Peppers can suffer from “temperature stress” and consume more water if the heat index rises too high. Generally, you should water the plants more frequently if the temperature is steadily over 80 F. You should also move potted plants to partial shade.

Plants can also lose water if there have been high winds. The wind will dry out the stems and leaves and “pull” water out of the plant’s cell membranes. If you’ve ever stood in front of a fan for a long time, you may notice your face is drier or your eyes hurt. This is a similar situation. 

In the Spring/Summer/Fall

In the Spring and Fall, you’ll need to water your pepper plants once every 2-5 days. If you live in a climate with hot and dry summers, you may need to water your plants every day. Rely on soil dampness more than a schedule if you’re not sure. 
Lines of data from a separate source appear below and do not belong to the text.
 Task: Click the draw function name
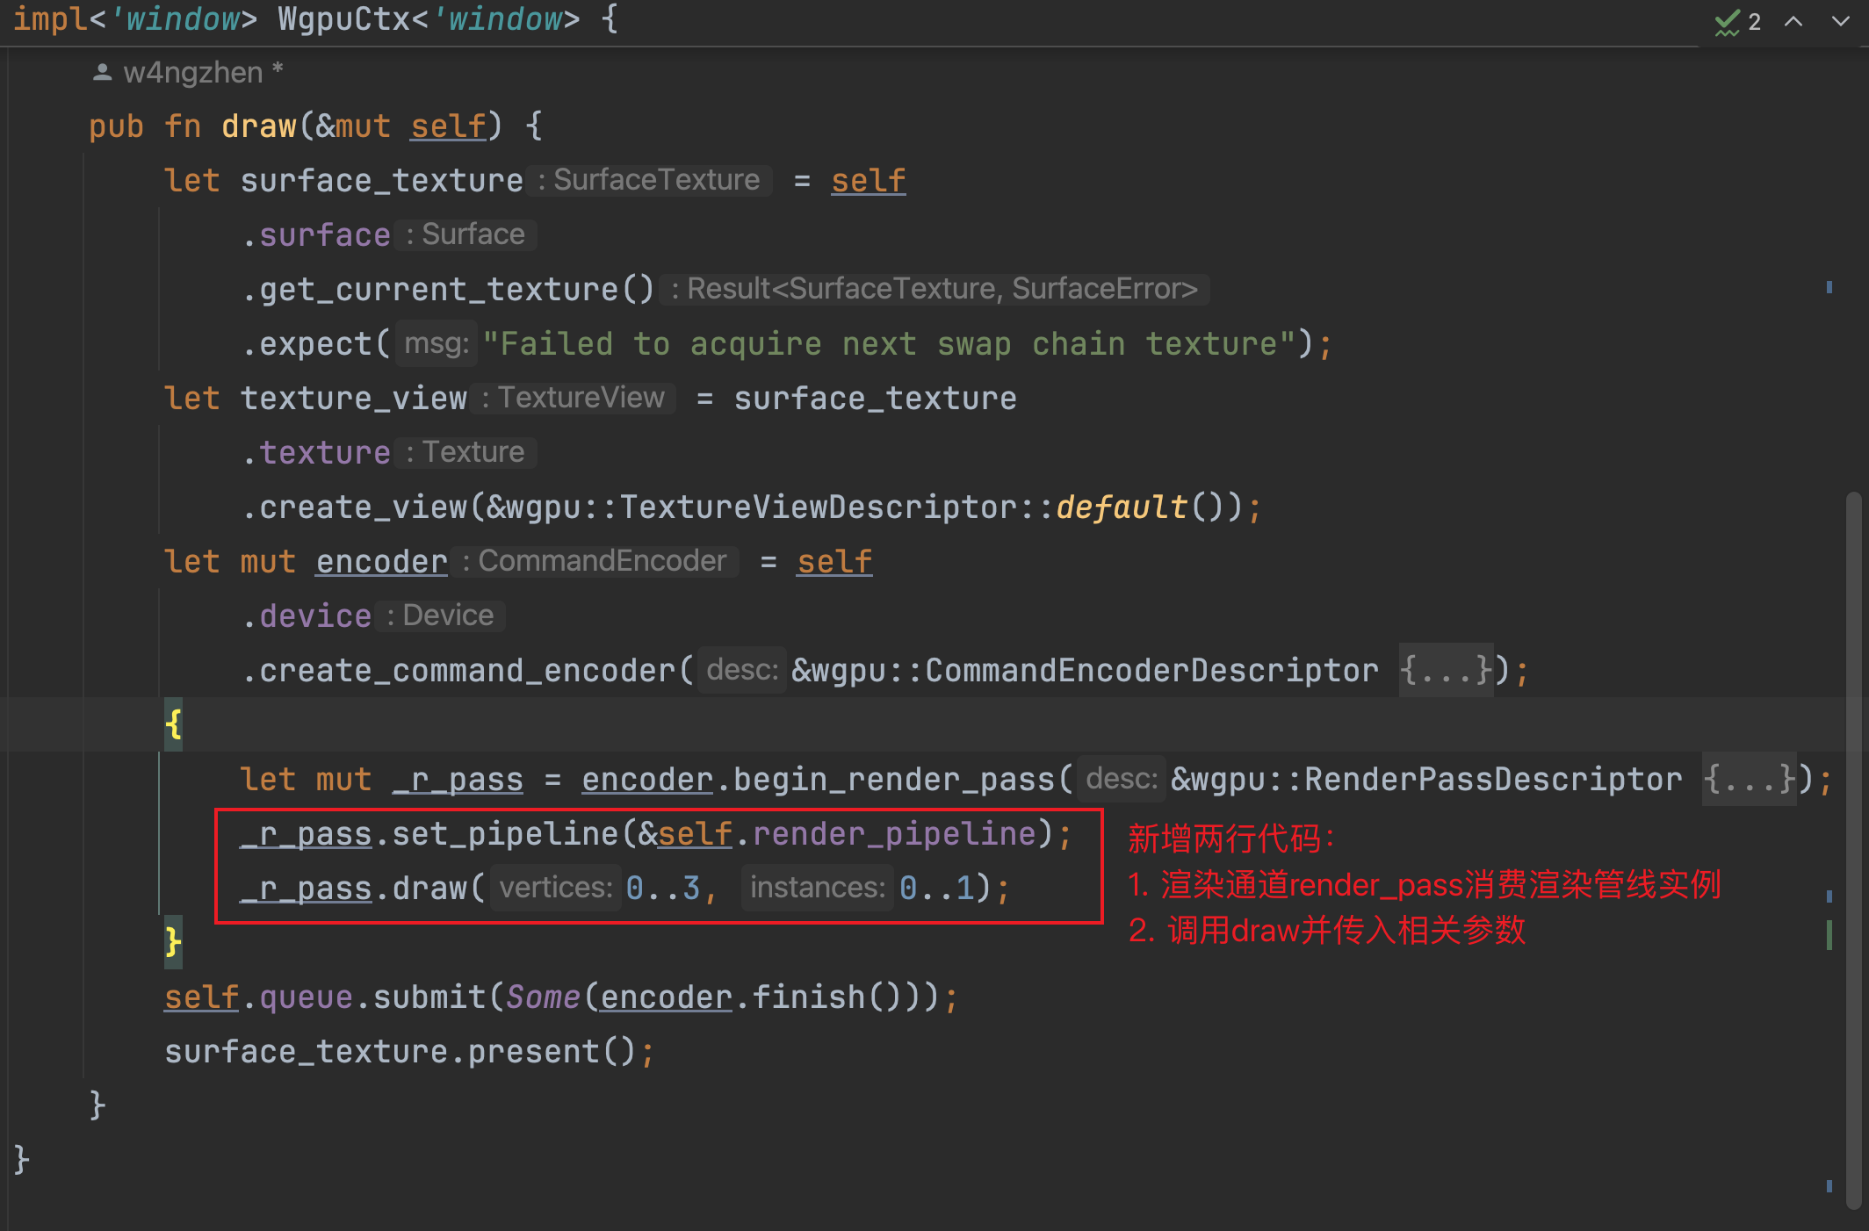(x=258, y=126)
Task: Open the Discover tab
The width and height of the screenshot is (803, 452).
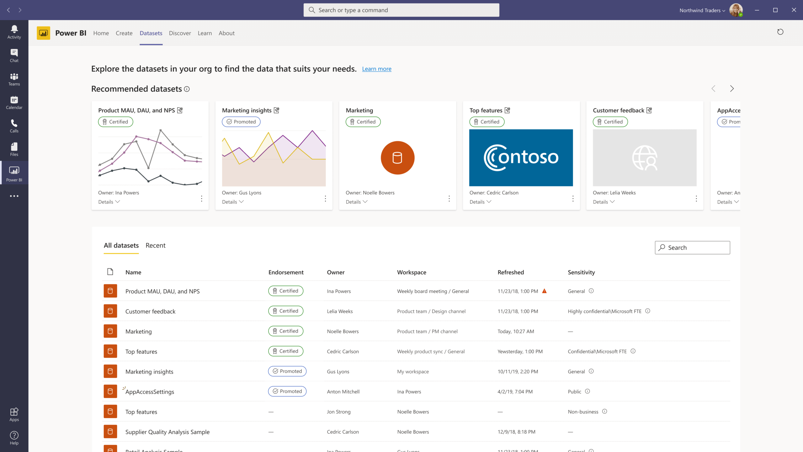Action: tap(180, 33)
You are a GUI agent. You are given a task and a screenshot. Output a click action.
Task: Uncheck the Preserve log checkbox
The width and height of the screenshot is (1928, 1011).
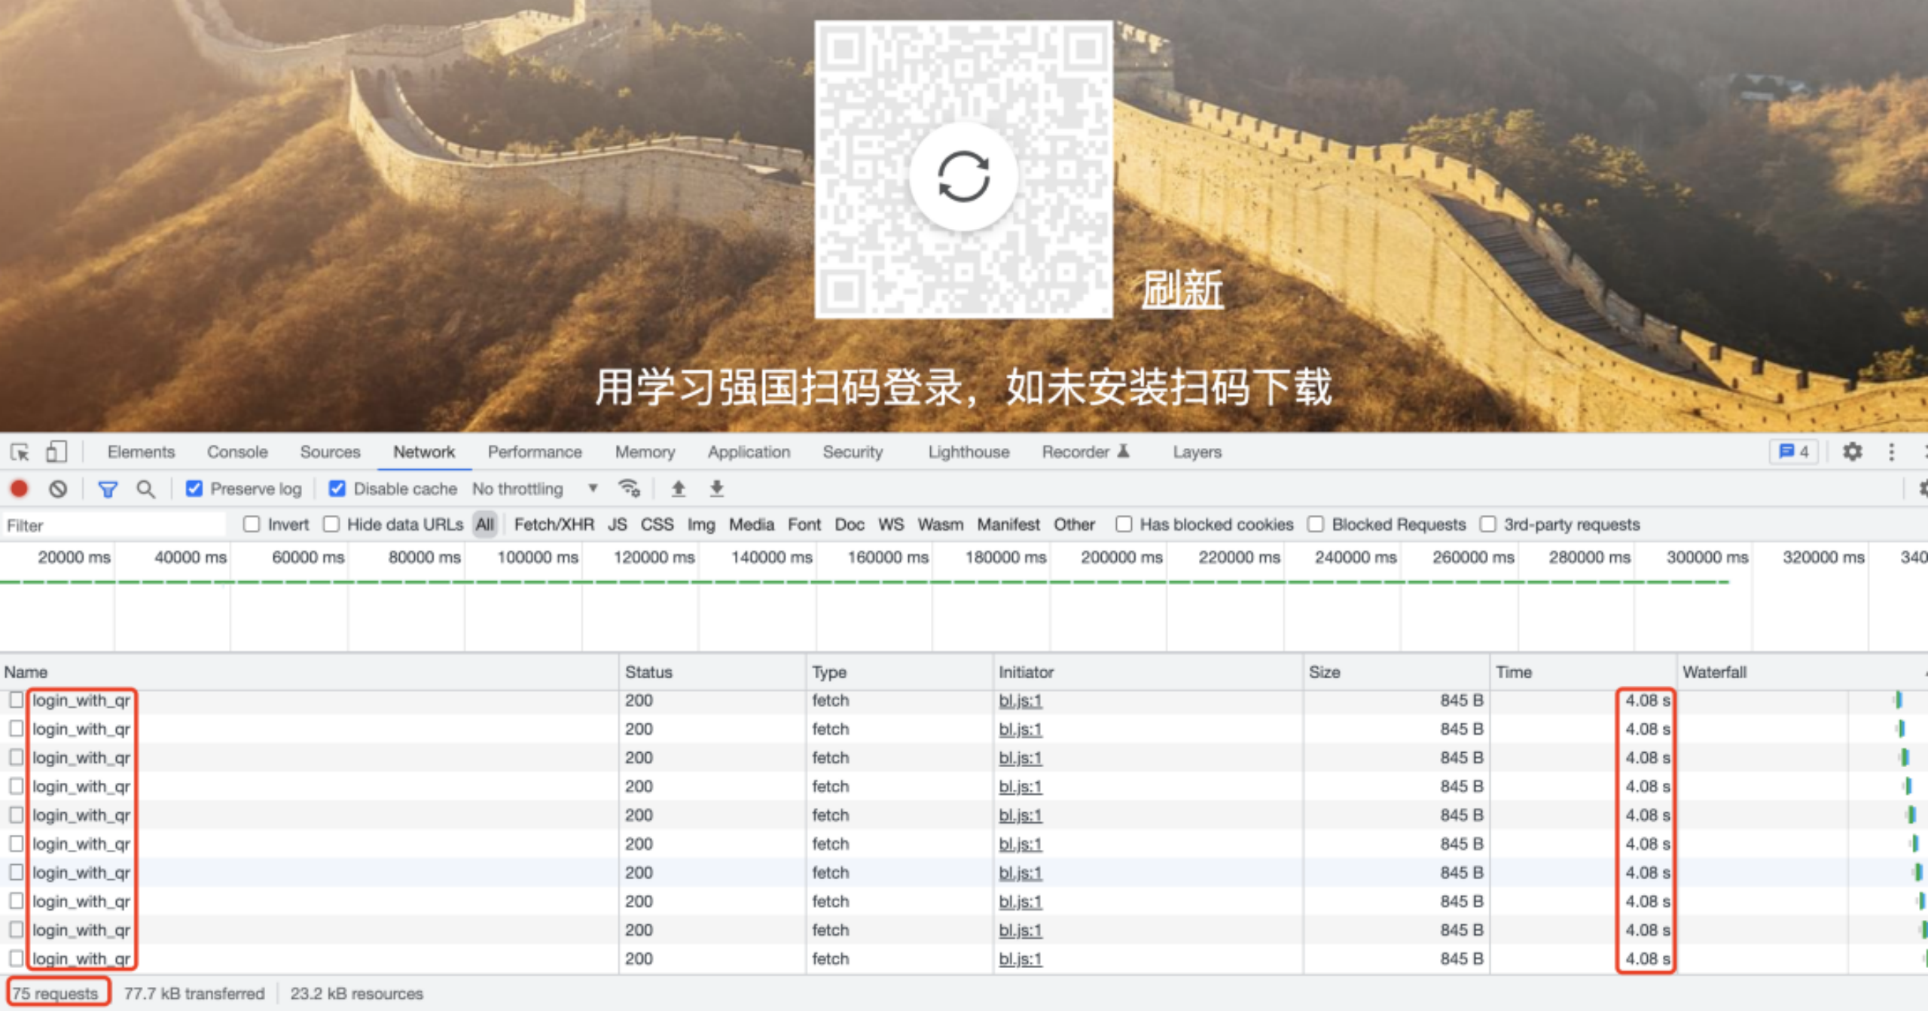pyautogui.click(x=194, y=489)
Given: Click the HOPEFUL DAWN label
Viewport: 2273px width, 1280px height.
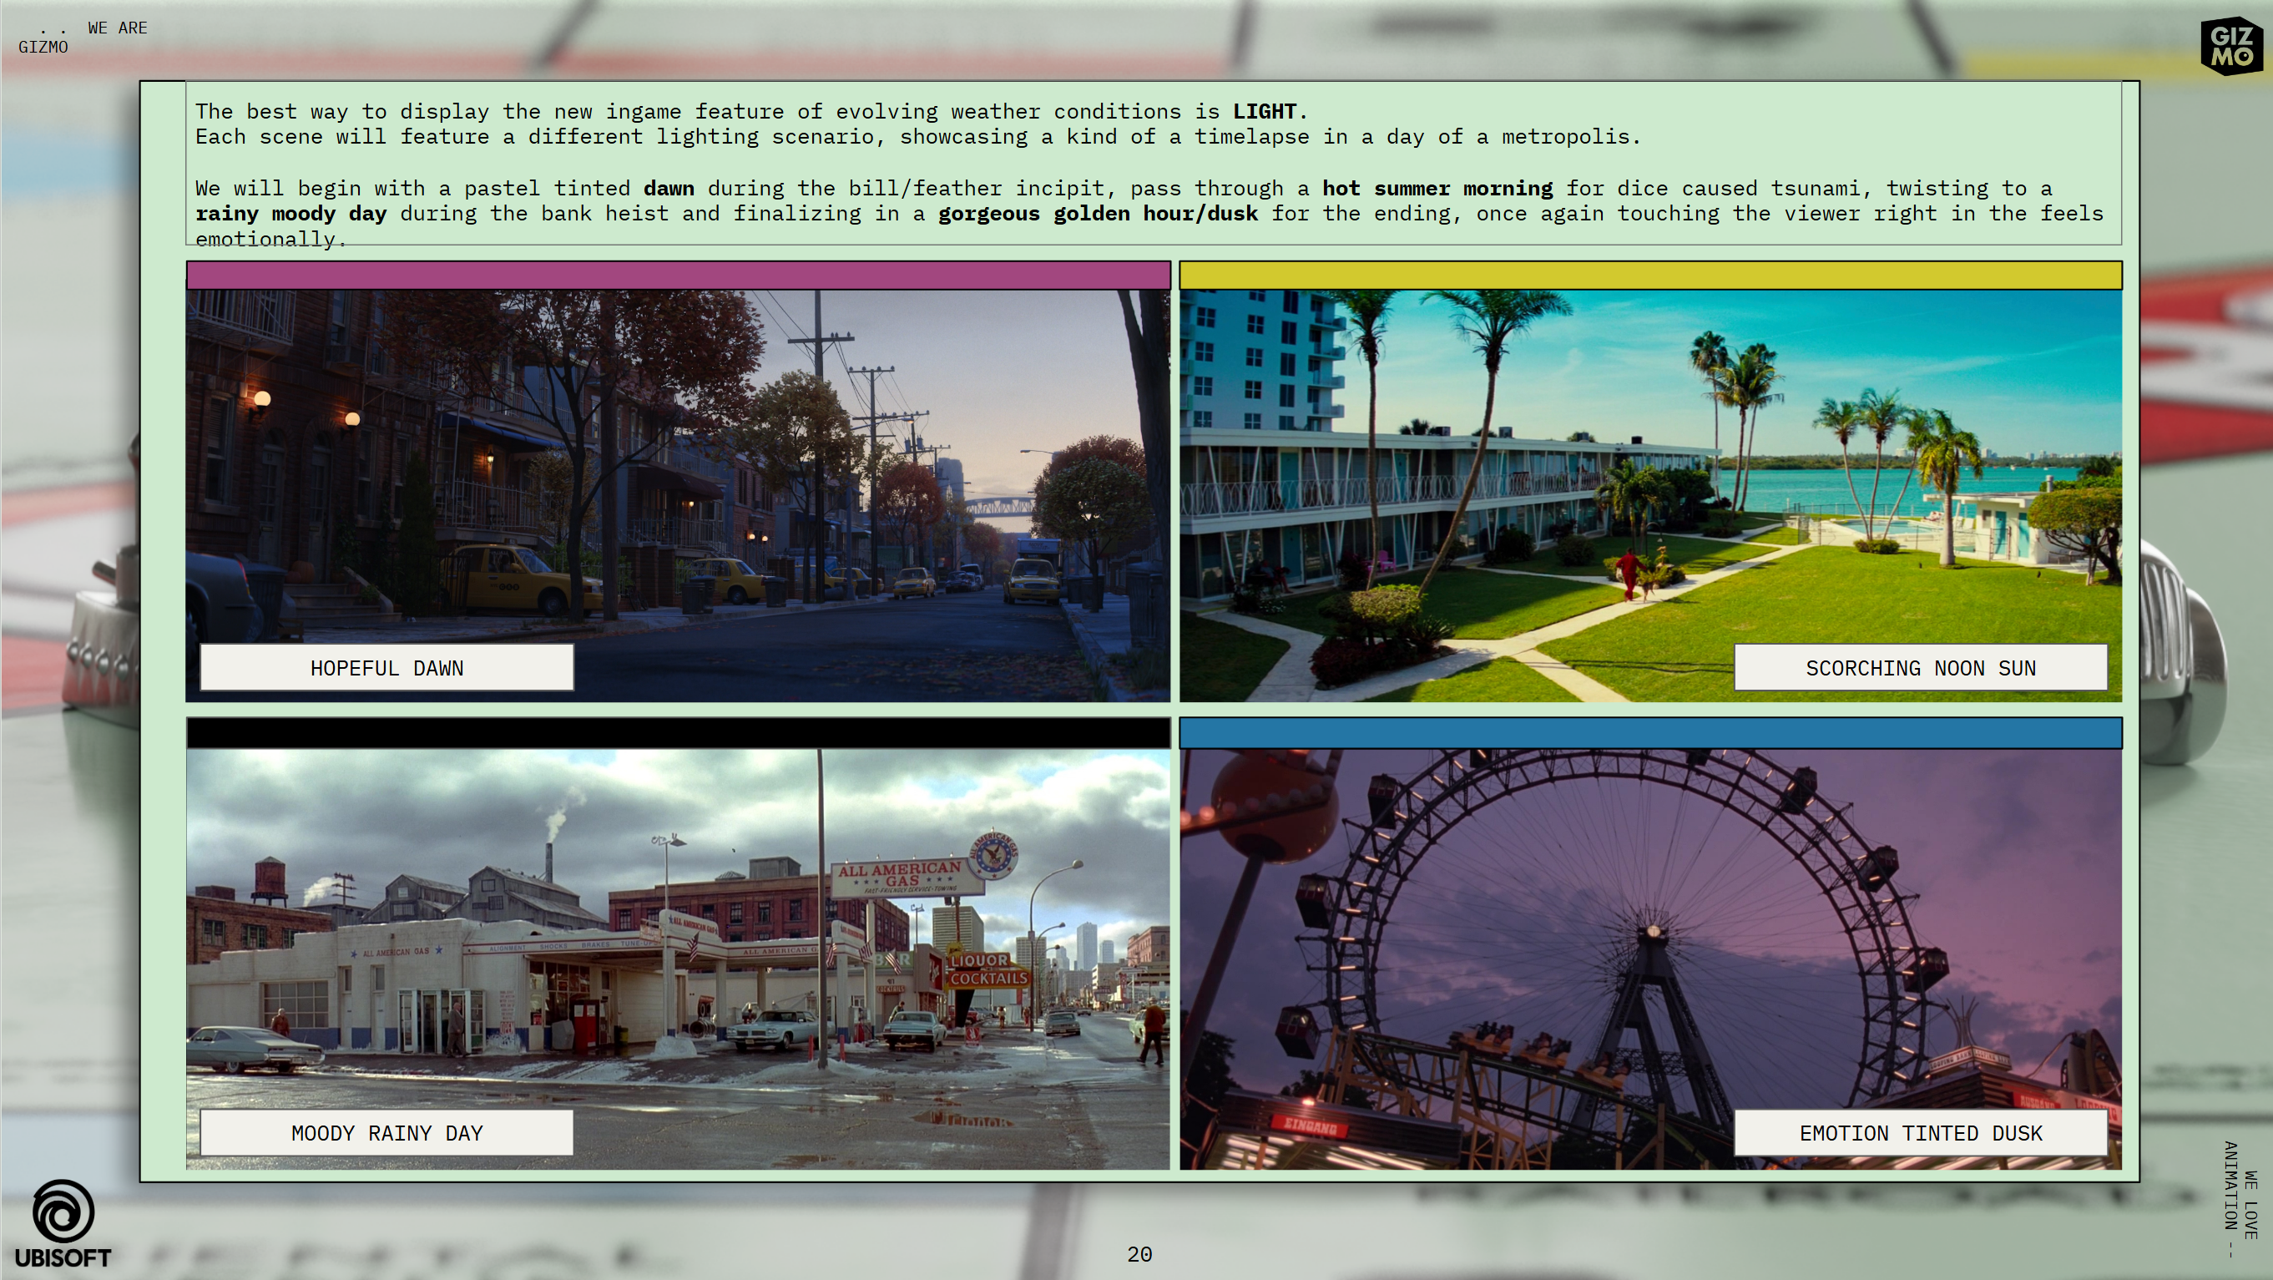Looking at the screenshot, I should pos(386,668).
When You’re Growing Sweet Peppers

Sweet peppers require more water than hot peppers, and they’re more sensitive to changes in temperature. Because of this, sweet peppers need to be watered twice a day when the temperate is over 80 F and the plants are in direct sunlight.

If the temperature stays lower but the plants are outside, sweet peppers should still be checked daily to determine how much water they need. If growing them inside, sweet peppers need to be watered daily.

When You’re Growing Hot Peppers

When you restrict water access to hot peppers, the fruits become smaller, spicier, and have a higher flavor concentration. Due to this, many farmers purposefully underwater their hot pepper plants to achieve a more “punchy” pepper. 

You’ll need to look for signs of underwatering, as that can kill the fruit instead of concentrating it. Water the plants once a week in Spring and Fall and twice a week in the summer. If your heat index rises above 90 F, check the soil daily and watch for leaves drooping to water the plant more often.


How Do I Know If I’m Overwatering My Pepper Plants?

Overwatered plants will have consistently damp soil, drooping and yellowed leaves, stunted growth, and a lack of flowers/fruit. The plant will begin sagging, and mold may start growing on the base of the plant or the top of the soil.

Overwatering can lead to root rot, ultimately killing the entire plant. If you’re worried the plant has too much water to drain on its own, you can repot the plant into drier soil and water lightly.

How Do I Know If I’m Underwatering My Pepper Plants?

Underwatered plants have dry soil that struggles to take water, drooping, browned, and curled leaves, dying branches, and flowers/fruit falling off. The leaves will feel paper thin and dead, while the stalk and stems will feel brittle. 

If the lower leaves are dying and falling off, this is another sign of underwatering. If the plant is in a pot, check to ensure the plant isn’t root-bound, as root-bound plants exhibit many of the same characteristics.

How Often Do You Water Pepper Plants Indoors?

Keeping your pepper plants inside can be a massive advantage if you live in extremely hot or cold climates. As long as the plant gets enough light (from either a south-facing window or a grow light), it’ll flourish year round. Because the air in houses tends to be drier, it’s recommended to water more frequently.

Small waterings daily can provide the best results in sweet peppers, while small waterings every few days are best for hot peppers. Fun fact: Unlike other fruit-producing plants, peppers are self-pollinating. This means that a single plant or single flower can set fruit by itself, making them ideal for indoor gardening.


Pepper plants are hearty vegetable plants that can continue to produce peppers for numerous years if treated correctly. They’re highly susceptible to overwatering but can withstand more extended periods of drought because of their native locations. 

If you’re looking to water your pepper plants less often, you can enrich the soil, lay down a mulch cover, deep water once a week, and encourage root growth.